**短い課題**
以下の行をすべて、一字一句変えずに書き写してください。

**処理するデータ**

━━━━━━━━━━━━━━━━

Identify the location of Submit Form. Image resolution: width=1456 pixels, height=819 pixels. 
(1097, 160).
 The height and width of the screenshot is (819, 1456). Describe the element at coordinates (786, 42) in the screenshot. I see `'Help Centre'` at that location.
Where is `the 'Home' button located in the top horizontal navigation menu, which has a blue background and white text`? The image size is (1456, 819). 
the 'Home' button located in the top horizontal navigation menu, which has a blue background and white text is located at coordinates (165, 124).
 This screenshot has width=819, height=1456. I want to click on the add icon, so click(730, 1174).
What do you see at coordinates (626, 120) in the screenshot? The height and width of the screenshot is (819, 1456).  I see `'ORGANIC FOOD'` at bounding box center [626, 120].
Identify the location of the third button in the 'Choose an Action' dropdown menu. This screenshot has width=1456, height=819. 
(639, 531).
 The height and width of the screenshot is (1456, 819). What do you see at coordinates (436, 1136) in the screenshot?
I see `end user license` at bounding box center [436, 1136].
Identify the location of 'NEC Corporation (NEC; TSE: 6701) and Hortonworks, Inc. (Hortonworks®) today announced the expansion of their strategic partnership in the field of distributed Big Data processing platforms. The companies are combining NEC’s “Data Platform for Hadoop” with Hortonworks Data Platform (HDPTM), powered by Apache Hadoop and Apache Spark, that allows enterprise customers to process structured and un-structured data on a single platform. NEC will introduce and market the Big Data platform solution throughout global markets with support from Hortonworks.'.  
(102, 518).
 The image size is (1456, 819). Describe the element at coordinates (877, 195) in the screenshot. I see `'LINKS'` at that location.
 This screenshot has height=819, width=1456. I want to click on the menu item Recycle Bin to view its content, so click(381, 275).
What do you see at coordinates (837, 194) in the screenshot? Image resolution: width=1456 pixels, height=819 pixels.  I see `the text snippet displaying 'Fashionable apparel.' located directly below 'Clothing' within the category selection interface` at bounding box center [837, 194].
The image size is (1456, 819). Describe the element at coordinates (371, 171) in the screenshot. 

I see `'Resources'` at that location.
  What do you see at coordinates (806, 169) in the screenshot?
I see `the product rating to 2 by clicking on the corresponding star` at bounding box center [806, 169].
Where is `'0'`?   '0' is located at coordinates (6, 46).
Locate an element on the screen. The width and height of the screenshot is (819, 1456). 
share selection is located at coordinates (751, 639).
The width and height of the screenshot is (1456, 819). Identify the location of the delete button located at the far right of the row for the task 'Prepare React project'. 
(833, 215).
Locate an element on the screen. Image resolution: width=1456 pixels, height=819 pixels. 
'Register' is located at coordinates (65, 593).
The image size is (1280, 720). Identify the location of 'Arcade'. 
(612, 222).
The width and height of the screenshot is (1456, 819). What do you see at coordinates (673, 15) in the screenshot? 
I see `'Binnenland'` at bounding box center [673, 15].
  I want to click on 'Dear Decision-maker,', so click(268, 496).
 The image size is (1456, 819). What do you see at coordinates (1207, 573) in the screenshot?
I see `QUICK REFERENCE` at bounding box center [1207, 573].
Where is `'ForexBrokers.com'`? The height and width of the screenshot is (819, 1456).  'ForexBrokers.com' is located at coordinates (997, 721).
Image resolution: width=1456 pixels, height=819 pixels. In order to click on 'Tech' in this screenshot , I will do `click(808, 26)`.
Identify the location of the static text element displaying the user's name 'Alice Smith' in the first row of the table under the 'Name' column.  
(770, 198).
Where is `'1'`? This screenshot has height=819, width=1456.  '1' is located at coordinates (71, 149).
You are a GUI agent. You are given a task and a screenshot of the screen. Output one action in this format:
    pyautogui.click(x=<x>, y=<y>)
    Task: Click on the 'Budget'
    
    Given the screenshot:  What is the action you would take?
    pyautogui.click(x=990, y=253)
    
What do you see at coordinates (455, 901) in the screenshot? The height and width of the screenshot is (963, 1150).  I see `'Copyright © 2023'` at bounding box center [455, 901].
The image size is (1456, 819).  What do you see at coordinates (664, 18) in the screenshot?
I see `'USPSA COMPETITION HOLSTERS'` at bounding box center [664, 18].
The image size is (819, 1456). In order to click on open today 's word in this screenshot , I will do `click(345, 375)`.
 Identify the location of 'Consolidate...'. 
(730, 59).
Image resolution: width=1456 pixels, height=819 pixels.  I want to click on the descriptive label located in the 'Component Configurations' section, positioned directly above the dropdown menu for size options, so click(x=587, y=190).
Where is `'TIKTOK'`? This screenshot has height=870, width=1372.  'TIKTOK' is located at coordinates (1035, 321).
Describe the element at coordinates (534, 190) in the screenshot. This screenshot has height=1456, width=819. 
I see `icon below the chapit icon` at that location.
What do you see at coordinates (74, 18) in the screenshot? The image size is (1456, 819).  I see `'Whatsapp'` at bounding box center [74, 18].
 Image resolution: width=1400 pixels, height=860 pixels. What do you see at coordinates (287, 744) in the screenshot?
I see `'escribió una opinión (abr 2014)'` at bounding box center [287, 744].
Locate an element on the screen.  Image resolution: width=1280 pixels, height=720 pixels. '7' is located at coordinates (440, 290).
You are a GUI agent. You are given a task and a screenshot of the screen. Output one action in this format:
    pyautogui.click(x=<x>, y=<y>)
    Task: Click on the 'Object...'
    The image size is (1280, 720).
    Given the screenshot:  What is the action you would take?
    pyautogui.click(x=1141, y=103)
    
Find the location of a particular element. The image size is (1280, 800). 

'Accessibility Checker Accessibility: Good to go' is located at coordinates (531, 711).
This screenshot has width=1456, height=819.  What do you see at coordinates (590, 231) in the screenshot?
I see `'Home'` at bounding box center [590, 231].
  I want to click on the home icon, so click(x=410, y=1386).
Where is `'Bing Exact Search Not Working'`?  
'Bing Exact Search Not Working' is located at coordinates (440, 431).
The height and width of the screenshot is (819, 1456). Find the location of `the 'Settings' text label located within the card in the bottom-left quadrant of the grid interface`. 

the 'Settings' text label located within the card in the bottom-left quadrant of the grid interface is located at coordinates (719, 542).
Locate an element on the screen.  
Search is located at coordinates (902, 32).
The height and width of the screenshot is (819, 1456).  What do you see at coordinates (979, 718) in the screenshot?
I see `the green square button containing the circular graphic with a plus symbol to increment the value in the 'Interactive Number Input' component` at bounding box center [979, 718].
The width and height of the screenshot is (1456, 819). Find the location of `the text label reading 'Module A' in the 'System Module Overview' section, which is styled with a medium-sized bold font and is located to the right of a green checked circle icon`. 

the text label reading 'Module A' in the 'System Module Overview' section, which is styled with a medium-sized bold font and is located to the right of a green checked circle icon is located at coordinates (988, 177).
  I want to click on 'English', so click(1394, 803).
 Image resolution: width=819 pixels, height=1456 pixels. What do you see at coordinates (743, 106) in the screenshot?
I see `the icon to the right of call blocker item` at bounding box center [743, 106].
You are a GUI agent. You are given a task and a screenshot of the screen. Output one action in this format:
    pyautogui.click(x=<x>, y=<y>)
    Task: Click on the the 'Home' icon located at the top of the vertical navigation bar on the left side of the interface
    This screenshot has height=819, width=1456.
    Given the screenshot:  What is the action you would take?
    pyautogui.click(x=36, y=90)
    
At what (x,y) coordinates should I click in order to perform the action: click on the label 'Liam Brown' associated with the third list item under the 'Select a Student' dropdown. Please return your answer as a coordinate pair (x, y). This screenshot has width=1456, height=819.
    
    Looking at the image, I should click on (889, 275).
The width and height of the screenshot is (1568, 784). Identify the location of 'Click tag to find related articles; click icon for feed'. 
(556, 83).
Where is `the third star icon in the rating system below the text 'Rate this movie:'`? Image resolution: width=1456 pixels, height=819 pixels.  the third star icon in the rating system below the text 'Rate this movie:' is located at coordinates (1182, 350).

━━━━━━━━━━━━━━━━

**この課題の解答**
Identify the location of Submit Form. Image resolution: width=1456 pixels, height=819 pixels. 
(1097, 160).
 The height and width of the screenshot is (819, 1456). Describe the element at coordinates (786, 42) in the screenshot. I see `'Help Centre'` at that location.
Where is `the 'Home' button located in the top horizontal navigation menu, which has a blue background and white text`? The image size is (1456, 819). 
the 'Home' button located in the top horizontal navigation menu, which has a blue background and white text is located at coordinates (165, 124).
 This screenshot has width=819, height=1456. I want to click on the add icon, so click(730, 1174).
What do you see at coordinates (626, 120) in the screenshot? The height and width of the screenshot is (819, 1456).  I see `'ORGANIC FOOD'` at bounding box center [626, 120].
Identify the location of the third button in the 'Choose an Action' dropdown menu. This screenshot has width=1456, height=819. 
(639, 531).
 The height and width of the screenshot is (1456, 819). What do you see at coordinates (436, 1136) in the screenshot?
I see `end user license` at bounding box center [436, 1136].
Identify the location of 'NEC Corporation (NEC; TSE: 6701) and Hortonworks, Inc. (Hortonworks®) today announced the expansion of their strategic partnership in the field of distributed Big Data processing platforms. The companies are combining NEC’s “Data Platform for Hadoop” with Hortonworks Data Platform (HDPTM), powered by Apache Hadoop and Apache Spark, that allows enterprise customers to process structured and un-structured data on a single platform. NEC will introduce and market the Big Data platform solution throughout global markets with support from Hortonworks.'.  
(102, 518).
 The image size is (1456, 819). Describe the element at coordinates (877, 195) in the screenshot. I see `'LINKS'` at that location.
 This screenshot has height=819, width=1456. I want to click on the menu item Recycle Bin to view its content, so click(381, 275).
What do you see at coordinates (837, 194) in the screenshot? Image resolution: width=1456 pixels, height=819 pixels.  I see `the text snippet displaying 'Fashionable apparel.' located directly below 'Clothing' within the category selection interface` at bounding box center [837, 194].
The image size is (1456, 819). Describe the element at coordinates (371, 171) in the screenshot. 

I see `'Resources'` at that location.
  What do you see at coordinates (806, 169) in the screenshot?
I see `the product rating to 2 by clicking on the corresponding star` at bounding box center [806, 169].
Where is `'0'`?   '0' is located at coordinates (6, 46).
Locate an element on the screen. The width and height of the screenshot is (819, 1456). 
share selection is located at coordinates (751, 639).
The width and height of the screenshot is (1456, 819). Identify the location of the delete button located at the far right of the row for the task 'Prepare React project'. 
(833, 215).
Locate an element on the screen. Image resolution: width=1456 pixels, height=819 pixels. 
'Register' is located at coordinates (65, 593).
The image size is (1280, 720). Identify the location of 'Arcade'. 
(612, 222).
The width and height of the screenshot is (1456, 819). What do you see at coordinates (673, 15) in the screenshot? 
I see `'Binnenland'` at bounding box center [673, 15].
  I want to click on 'Dear Decision-maker,', so click(268, 496).
 The image size is (1456, 819). What do you see at coordinates (1207, 573) in the screenshot?
I see `QUICK REFERENCE` at bounding box center [1207, 573].
Where is `'ForexBrokers.com'`? The height and width of the screenshot is (819, 1456).  'ForexBrokers.com' is located at coordinates (997, 721).
Image resolution: width=1456 pixels, height=819 pixels. In order to click on 'Tech' in this screenshot , I will do `click(808, 26)`.
Identify the location of the static text element displaying the user's name 'Alice Smith' in the first row of the table under the 'Name' column.  
(770, 198).
Where is `'1'`? This screenshot has height=819, width=1456.  '1' is located at coordinates (71, 149).
You are a GUI agent. You are given a task and a screenshot of the screen. Output one action in this format:
    pyautogui.click(x=<x>, y=<y>)
    Task: Click on the 'Budget'
    
    Given the screenshot:  What is the action you would take?
    pyautogui.click(x=990, y=253)
    
What do you see at coordinates (455, 901) in the screenshot? The height and width of the screenshot is (963, 1150).  I see `'Copyright © 2023'` at bounding box center [455, 901].
The image size is (1456, 819).  What do you see at coordinates (664, 18) in the screenshot?
I see `'USPSA COMPETITION HOLSTERS'` at bounding box center [664, 18].
The image size is (819, 1456). In order to click on open today 's word in this screenshot , I will do `click(345, 375)`.
 Identify the location of 'Consolidate...'. 
(730, 59).
Image resolution: width=1456 pixels, height=819 pixels.  I want to click on the descriptive label located in the 'Component Configurations' section, positioned directly above the dropdown menu for size options, so click(x=587, y=190).
Where is `'TIKTOK'`? This screenshot has height=870, width=1372.  'TIKTOK' is located at coordinates (1035, 321).
Describe the element at coordinates (534, 190) in the screenshot. This screenshot has height=1456, width=819. 
I see `icon below the chapit icon` at that location.
What do you see at coordinates (74, 18) in the screenshot? The image size is (1456, 819).  I see `'Whatsapp'` at bounding box center [74, 18].
 Image resolution: width=1400 pixels, height=860 pixels. What do you see at coordinates (287, 744) in the screenshot?
I see `'escribió una opinión (abr 2014)'` at bounding box center [287, 744].
Locate an element on the screen.  Image resolution: width=1280 pixels, height=720 pixels. '7' is located at coordinates (440, 290).
You are a GUI agent. You are given a task and a screenshot of the screen. Output one action in this format:
    pyautogui.click(x=<x>, y=<y>)
    Task: Click on the 'Object...'
    The image size is (1280, 720).
    Given the screenshot:  What is the action you would take?
    pyautogui.click(x=1141, y=103)
    
Find the location of a particular element. The image size is (1280, 800). 

'Accessibility Checker Accessibility: Good to go' is located at coordinates (531, 711).
This screenshot has width=1456, height=819.  What do you see at coordinates (590, 231) in the screenshot?
I see `'Home'` at bounding box center [590, 231].
  I want to click on the home icon, so click(x=410, y=1386).
Where is `'Bing Exact Search Not Working'`?  
'Bing Exact Search Not Working' is located at coordinates (440, 431).
The height and width of the screenshot is (819, 1456). Find the location of `the 'Settings' text label located within the card in the bottom-left quadrant of the grid interface`. 

the 'Settings' text label located within the card in the bottom-left quadrant of the grid interface is located at coordinates (719, 542).
Locate an element on the screen.  
Search is located at coordinates (902, 32).
The height and width of the screenshot is (819, 1456).  What do you see at coordinates (979, 718) in the screenshot?
I see `the green square button containing the circular graphic with a plus symbol to increment the value in the 'Interactive Number Input' component` at bounding box center [979, 718].
The width and height of the screenshot is (1456, 819). Find the location of `the text label reading 'Module A' in the 'System Module Overview' section, which is styled with a medium-sized bold font and is located to the right of a green checked circle icon`. 

the text label reading 'Module A' in the 'System Module Overview' section, which is styled with a medium-sized bold font and is located to the right of a green checked circle icon is located at coordinates (988, 177).
  I want to click on 'English', so click(1394, 803).
 Image resolution: width=819 pixels, height=1456 pixels. What do you see at coordinates (743, 106) in the screenshot?
I see `the icon to the right of call blocker item` at bounding box center [743, 106].
You are a GUI agent. You are given a task and a screenshot of the screen. Output one action in this format:
    pyautogui.click(x=<x>, y=<y>)
    Task: Click on the the 'Home' icon located at the top of the vertical navigation bar on the left side of the interface
    This screenshot has height=819, width=1456.
    Given the screenshot:  What is the action you would take?
    pyautogui.click(x=36, y=90)
    
At what (x,y) coordinates should I click in order to perform the action: click on the label 'Liam Brown' associated with the third list item under the 'Select a Student' dropdown. Please return your answer as a coordinate pair (x, y). This screenshot has width=1456, height=819.
    
    Looking at the image, I should click on (889, 275).
The width and height of the screenshot is (1568, 784). Identify the location of 'Click tag to find related articles; click icon for feed'. 
(556, 83).
Where is `the third star icon in the rating system below the text 'Rate this movie:'`? Image resolution: width=1456 pixels, height=819 pixels.  the third star icon in the rating system below the text 'Rate this movie:' is located at coordinates (1182, 350).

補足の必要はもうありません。